That's because she may well have ended up in a haunted house movie, and you'd be forgiven for thinking so to right up to the point where the story exploded into violence. This was one of many horrors to emerge from Australia (and New Zealand, for that matter - it was a co-production) during the seventies and eighties that reflected an attempt by that country's filmmakers to keep up with the steady stream of product from overseas, although Next of Kin was far more thoughtful for the most part than many of its contemporaries. That was until all that carefully wrought atmosphere went flying out the window.
Before that happens, what you have is something that could just as easily have been a vintage ghost story set in Victorian times, it has that mood of the classic, shivery tales as its heroine delves into the past to find out what precisely happened at that old house she now owns, however reluctantly.

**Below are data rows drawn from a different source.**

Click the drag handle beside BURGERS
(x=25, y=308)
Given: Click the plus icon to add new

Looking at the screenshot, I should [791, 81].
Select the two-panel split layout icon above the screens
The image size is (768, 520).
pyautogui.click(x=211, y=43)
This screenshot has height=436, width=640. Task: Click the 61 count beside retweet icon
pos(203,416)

Actually, it's difficult to fathom exactly how Linda feels about her new position for she is a very buttoned down personality, and we mainly find out what she is thinking from how she reacts to the strangeness building around her. What we do know is that she is investigating what may or may not have happened to her aunt, and how responsible her mother had been for her.
We also know that the residents are turning up dead, but as this is set in an old folks' home nobody is taking that much interest as that's what you would expect to happen to them. There does seem to be a menace linked to water, though this is more an artistic choice by director and co-writer Tony Williams than anything more overtly connected to the plot, so characters are drowned, the rain pours down in powerful storms, and there's a neat trick with the fountain that signals the mayhem is really about to start. As Linda uncovers more, you begin to piece together the facts as slowly as she does, and if Next of Kin was anything it was slow, deliberately paced and taking its time.

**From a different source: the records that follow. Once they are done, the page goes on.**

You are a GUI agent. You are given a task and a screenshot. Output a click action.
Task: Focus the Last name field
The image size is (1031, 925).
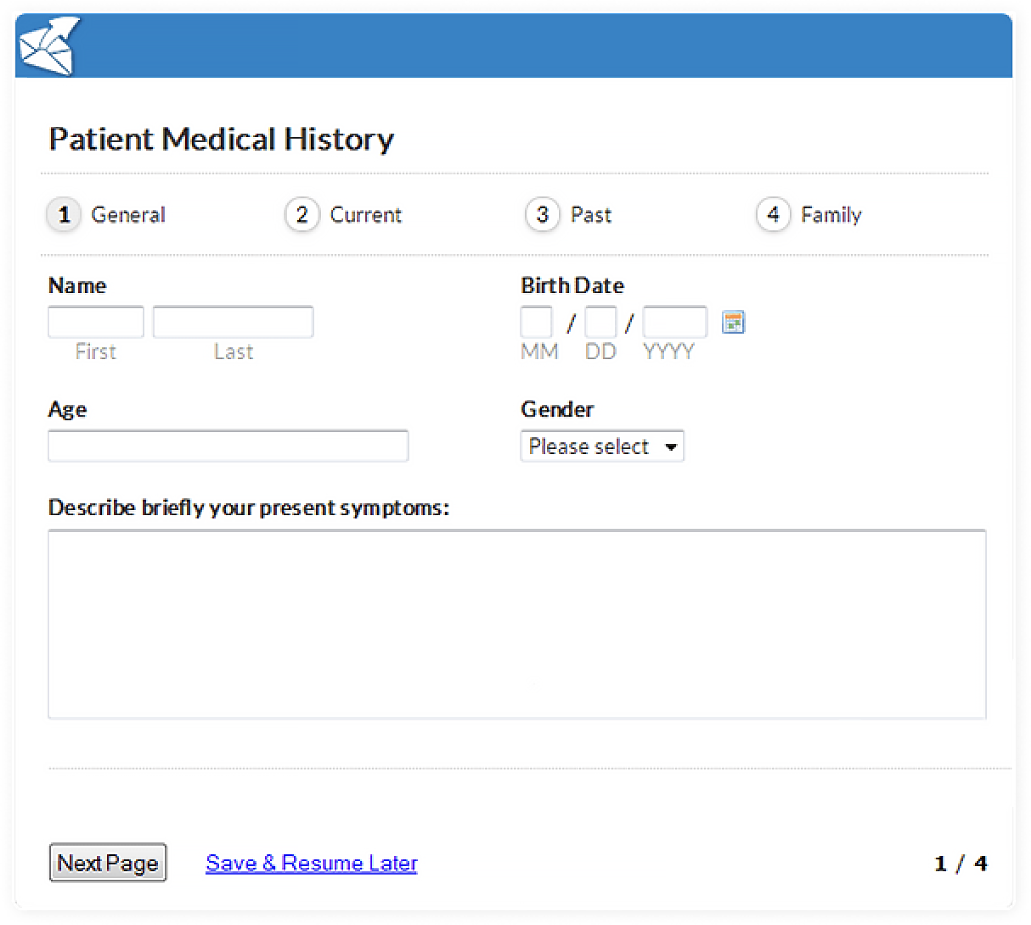[233, 322]
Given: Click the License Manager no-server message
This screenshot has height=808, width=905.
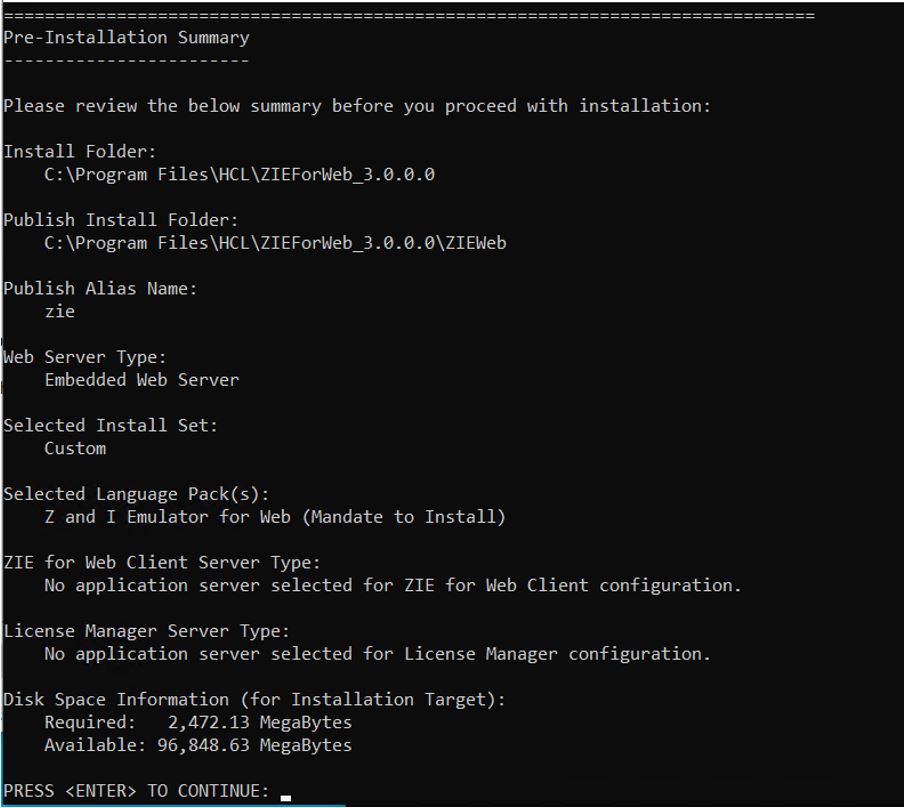Looking at the screenshot, I should (x=377, y=654).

This was near to the detriment of the suspense at times, as the vague quality of the narrative made it look as if Williams was content to wallow in mystery rather than resolve anything. And frankly, you may well be feeling that way by the dramatic finale's close as you had to be paying far more attention than you might have expected to work out what was going on. This confusion was forgiven to some extent, as that final act was an excellent example of a more modern, for the day, runaround as what had been almost genteel in its chills resorted to all out slasher movie thrills. It was a crunching gear change, but the film got away with it because the mounting tension of what led up to it practically demanded a major pay off of those dimensions. For all the bafflement it risked leaving the audience suffering, Next of Kin did win a cult following of those who appreciated its better aspects, and if it verged on the curate's egg style of horror, most likely you would not regret taking a chance on it. Music by Klaus Schulze.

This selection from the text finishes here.